Elisabeth Baume-Schneider: Bis vor etwa fünf Wochen kannte jenseits der jurassischen Kantonsgrenzen praktisch niemand diesen Namen. Jetzt ist die 58-jährige Ständerätin zur Nachfolgerin von SP-Bundesrätin Simonetta Sommaruga gewählt worden. Als Aussenseiterin gestartet, vermochte sie mit gewinnendem Auftreten ihre ursprünglich klar favorisierte Konkurrentin Eva Herzog zu überholen. Zugleich erhält der Jura, der jüngste aller Schweizer Kantone, seine erste Vertretung im Bundesrat.
Neben dieser Sensation nimmt sich die Ersatzwahl für SVP-Bundesrat Ueli Maurer fast schon langweilig aus. Dem ehemaligen Parteipräsidenten Albert Rösti waren von Anfang an die besten Chancen attestiert worden; entsprechend souverän setzte er sich am Mittwoch im ersten Wahlgang durch.
Sowohl Rösti als auch Baume-Schneider sind qualifizierte Persönlichkeiten. Trotzdem war dieser Mittwoch kein guter Tag für die Schweiz. Im neuen Bundesrat werden nun drei Romands und ein Tessiner sitzen; Albert Rösti und Viola Amherd wiederum vertreten die zweisprachigen Kantone Bern und Wallis. Verbleibt als einsame St. Gallerin die Freisinnige Karin Keller-Sutter. Nie in der Geschichte war die Deutschschweiz, in der 70 Prozent der Bevölkerung leben, derart untervertreten im Bundesrat wie jetzt nach dieser Wahl.

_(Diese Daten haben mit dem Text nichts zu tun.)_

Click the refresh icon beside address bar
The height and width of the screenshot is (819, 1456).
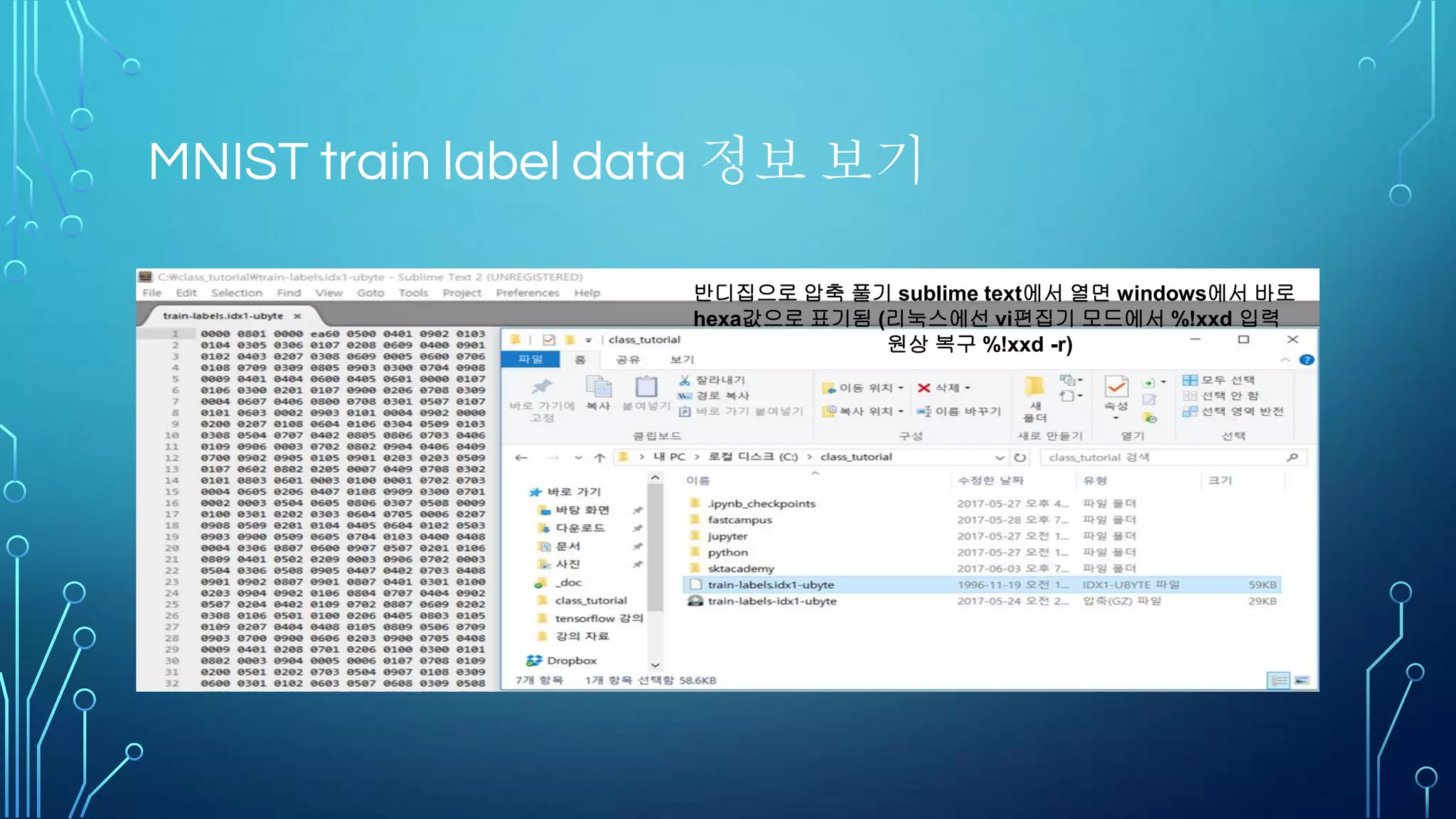[x=1020, y=457]
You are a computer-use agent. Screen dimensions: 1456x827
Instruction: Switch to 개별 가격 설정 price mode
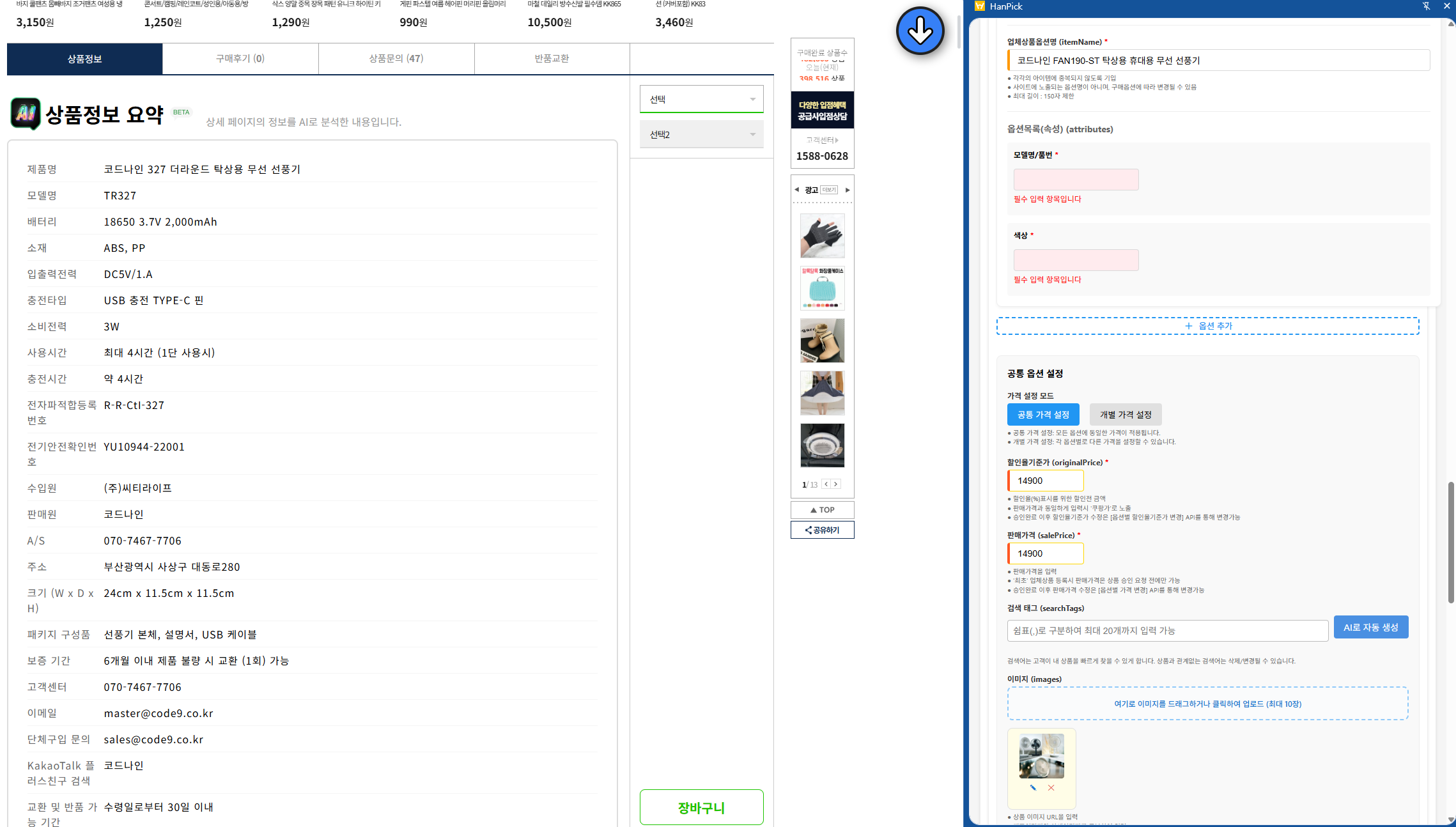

Die Fortschrittsmotoren des Landes sind nicht mehr vertreten.
Verhängnisvoller noch: Sowohl Rösti als auch Baume-Schneider verfügen über einen landwirtschaftlichen Hintergrund. Sie gesellen sich zu Guy Parmelin (SVP), dem gelernten Winzer. Gemeinsam werden sie im Bundesrat der Bauernlobby ein Gewicht verschaffen, das in keinem sinnvollen Verhältnis zur geringen Bedeutung des Agrarsektors steht.
Die grossen Städte wie Zürich und Basel hingegen, die eigentlichen Fortschrittsmotoren des Landes: Sie sind im Bundesrat überhaupt nicht mehr vertreten. Millionen von Menschen, die im urbanen Grossraum leben, arbeiten und die Schweiz voranbringen, die Wohlstand für uns alle schaffen: Sie werden in der Landesregierung ohne Stimme bleiben, haben dort niemanden, der ihre Lebenswelt und ihre Probleme aus eigener Anschauung kennt, niemanden, der ihre Optik in die Lösungssuche einbringt.
Der Bundesrat wird nun Zerrbild statt Abbild.
Der Bundesrat sollte ein Abbild der Schweizer Bevölkerung sein. Faktisch wird er nun Zerrbild statt Abbild. Dieser Zustand darf nicht lange andauern. In einem ersten Schritt ist jetzt das Regierungsgremium selber gefordert, wenn es am Donnerstag die Departemente unter sich aufteilt. In den letzten Tagen wurde spekuliert, dass Alain Berset (SP) und Guy Parmelin (SVP) möglicherweise ihre angestammten Departemente verlassen möchten. Beide könnten sich durch einen Wechsel noch einige weitere Jahre im Bundesrat sichern.
Die Wahl von Baume-Schneider und Rösti ändert die Ausgangslage. Berset, seit elf Jahren Innenminister, und der 63-jährige Wirtschaftsminister Parmelin sollten in ihren Departementen verbleiben – und bei der Gesamterneuerungswahl 2023 zurücktreten. Bei dieser Gelegenheit muss das Parlament der urbanen Deutschschweiz wieder zu einer angemessenen Vertretung verhelfen. Als Wahlbehörde für den Bundesrat hat die Legislative eine grosse Verantwortung. Am Mittwoch hat sie diese zu wenig wahrgenommen.